Source text

Casualty Actuarial Society


Antitrust Compliance Policy

(As Adopted February 12, 1993)


The antitrust laws are among the most important of all federal and state laws affecting associations such as the Casualty Actuarial Society. The purpose of the antitrust laws is to preserve fair and honest competition. It is the long­standing and undeviating policy of the Casualty Actuarial Society to comply in all respects with the letter and spirit of the antitrust laws.


To ensure compliance with federal and state antitrust laws, CAS members are responsible for understanding those laws. The CAS Guidelines for Antitrust Compliance are adopted as a part of this Antitrust Compliance Policy. Members of the Casualty Actuarial Society are urged to become familiar with the antitrust laws as set forth in the Guidelines. It is also the policy of the Society that educational presentations on antitrust issues are periodically presented to the membership.


A detailed agenda is prepared for each meeting planned by the Society. If potential antitrust questions are raised by agenda items, they are reviewed in advance by legal counsel. The agenda is distributed to participants prior to the meeting.


Meetings of the Casualty Actuarial Society are regularly scheduled. Meetings follow the prepared agenda. Counsel is invited to be present at meetings at which antitrust­sensitive issues are to be discussed.


Accurate minutes are kept of all Casualty Actuarial Society Board of Directors and Executive Council meetings. The minutes of the preceding meeting are read and adopted before the start of the following meeting. After the minutes have been adopted, they are promptly distributed to attendees.


Records of the CAS reflect a factual, objective, and businesslike account of the activities of the Society without retaining useless or outdated information. Notes taken at meetings and drafts of documents having no further lasting value are discarded.

Entries

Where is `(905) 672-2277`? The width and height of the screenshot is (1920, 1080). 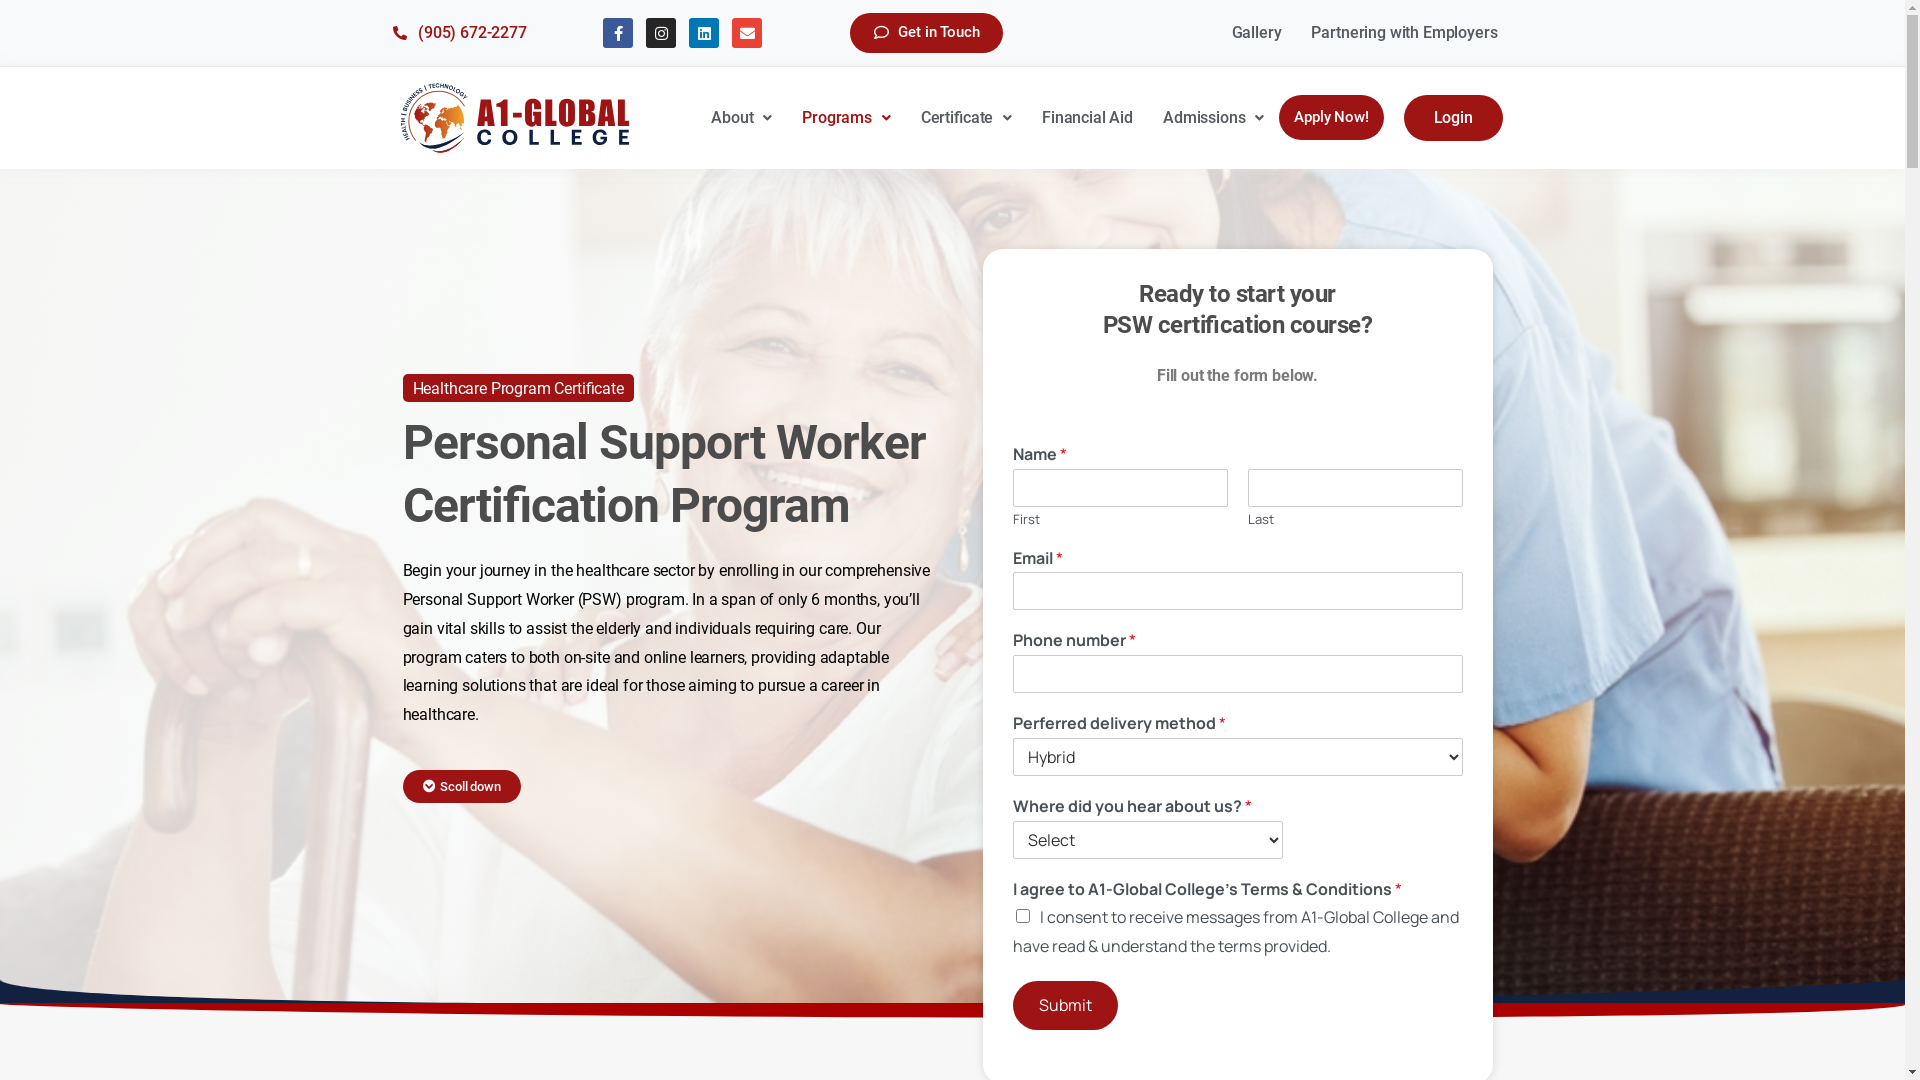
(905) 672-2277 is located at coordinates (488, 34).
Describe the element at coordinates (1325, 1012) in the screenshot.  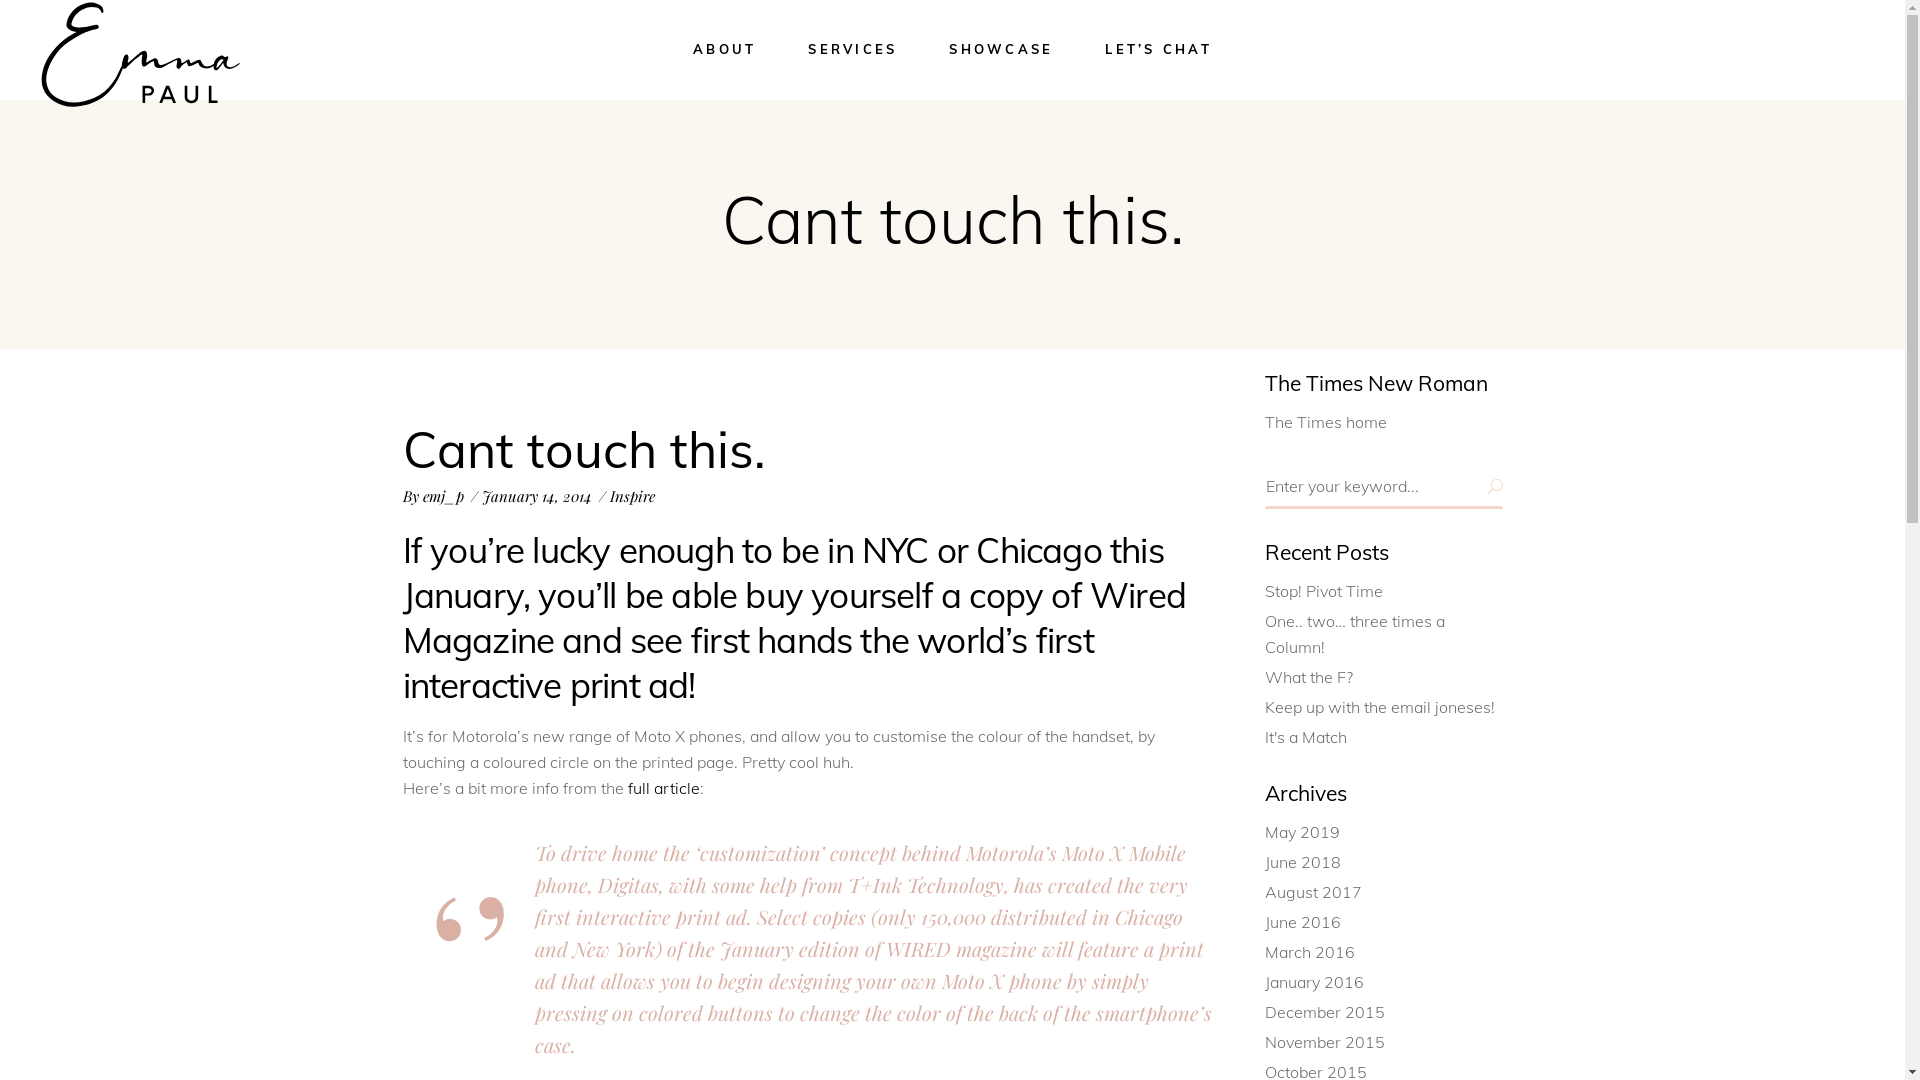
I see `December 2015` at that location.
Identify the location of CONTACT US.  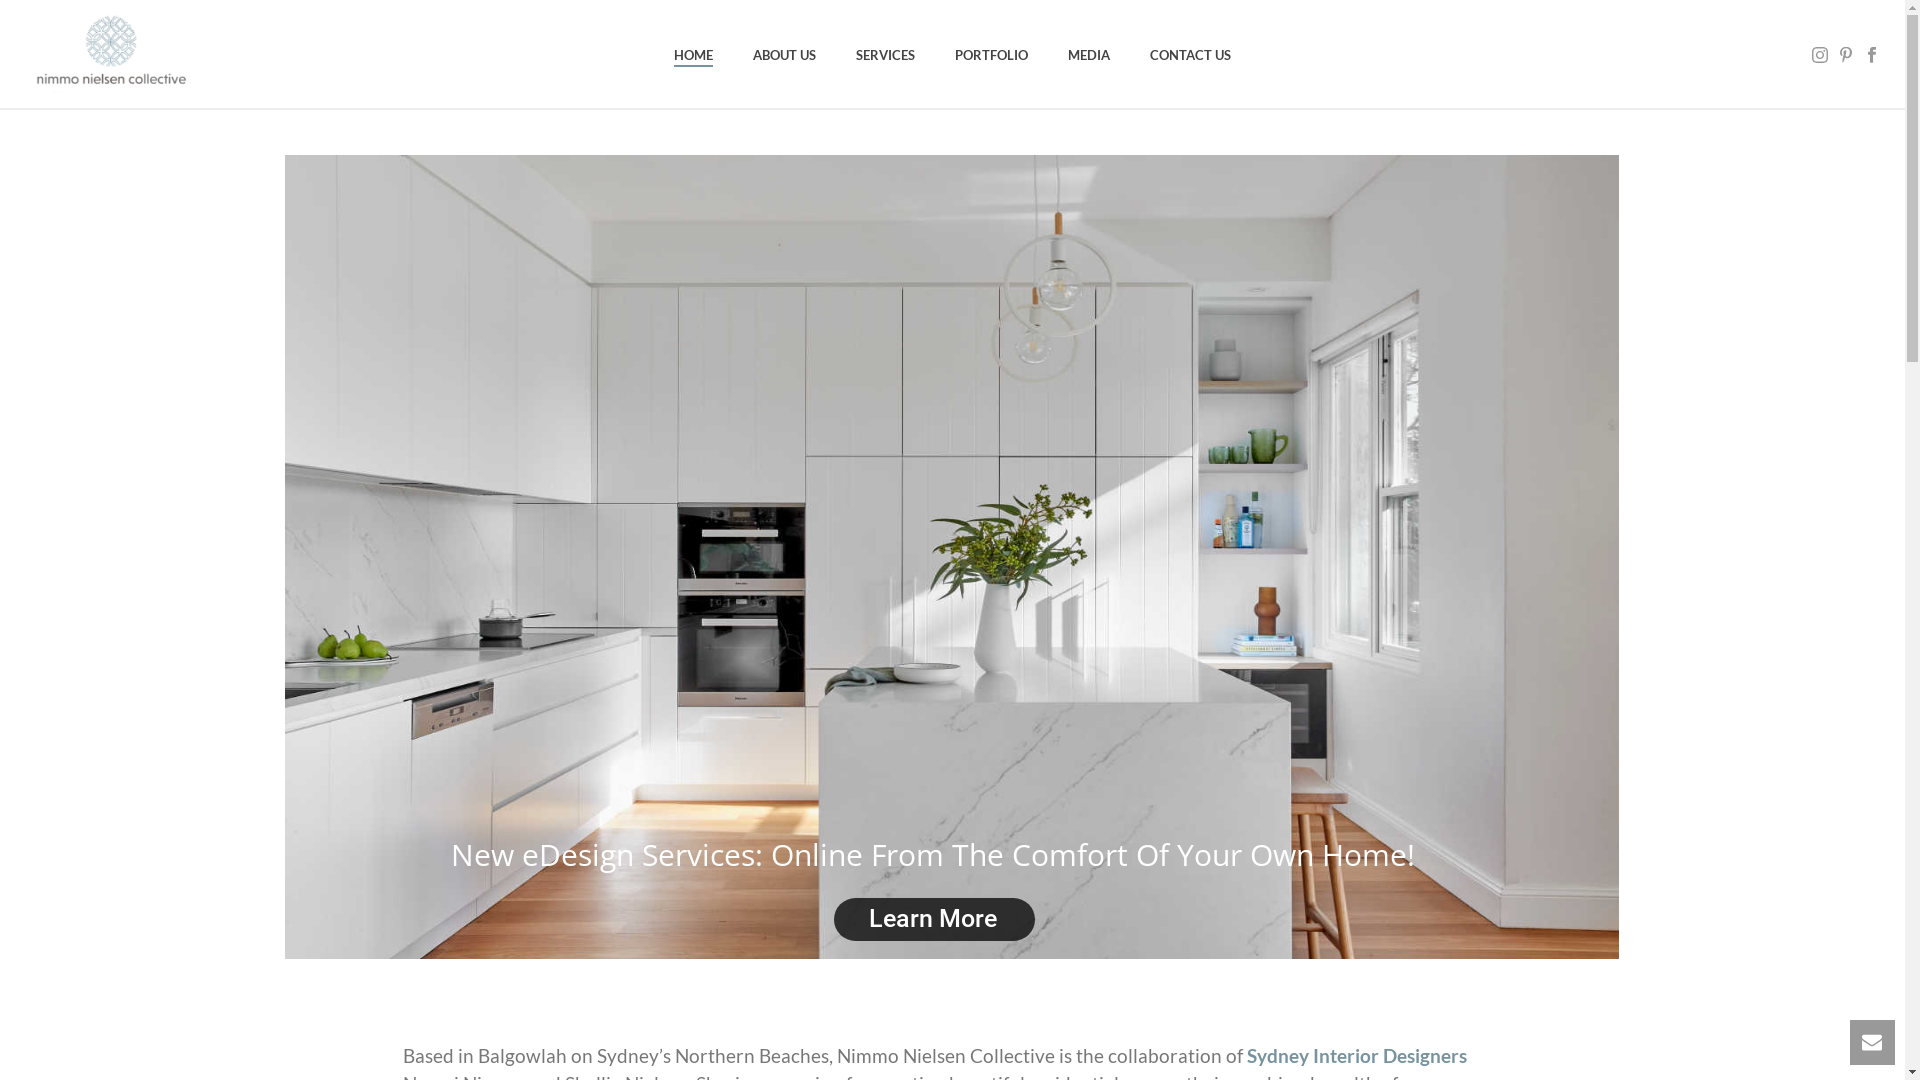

Directive 1
Transcribe the part of the antitrust compliance policy that opens with the words containing "Meetings of the" and closes with "value are discarded.".
Directive 2
Repeat word for word the part of the records that opens with the line containing "Describe the element" and runs through the end of the records, leaving out the pictures.

Correct answer 1
Meetings of the Casualty Actuarial Society are regularly scheduled. Meetings follow the prepared agenda. Counsel is invited to be present at meetings at which antitrust­sensitive issues are to be discussed.


Accurate minutes are kept of all Casualty Actuarial Society Board of Directors and Executive Council meetings. The minutes of the preceding meeting are read and adopted before the start of the following meeting. After the minutes have been adopted, they are promptly distributed to attendees.


Records of the CAS reflect a factual, objective, and businesslike account of the activities of the Society without retaining useless or outdated information. Notes taken at meetings and drafts of documents having no further lasting value are discarded.

Correct answer 2
Describe the element at coordinates (1325, 1012) in the screenshot.  
I see `December 2015` at that location.
Identify the location of CONTACT US.  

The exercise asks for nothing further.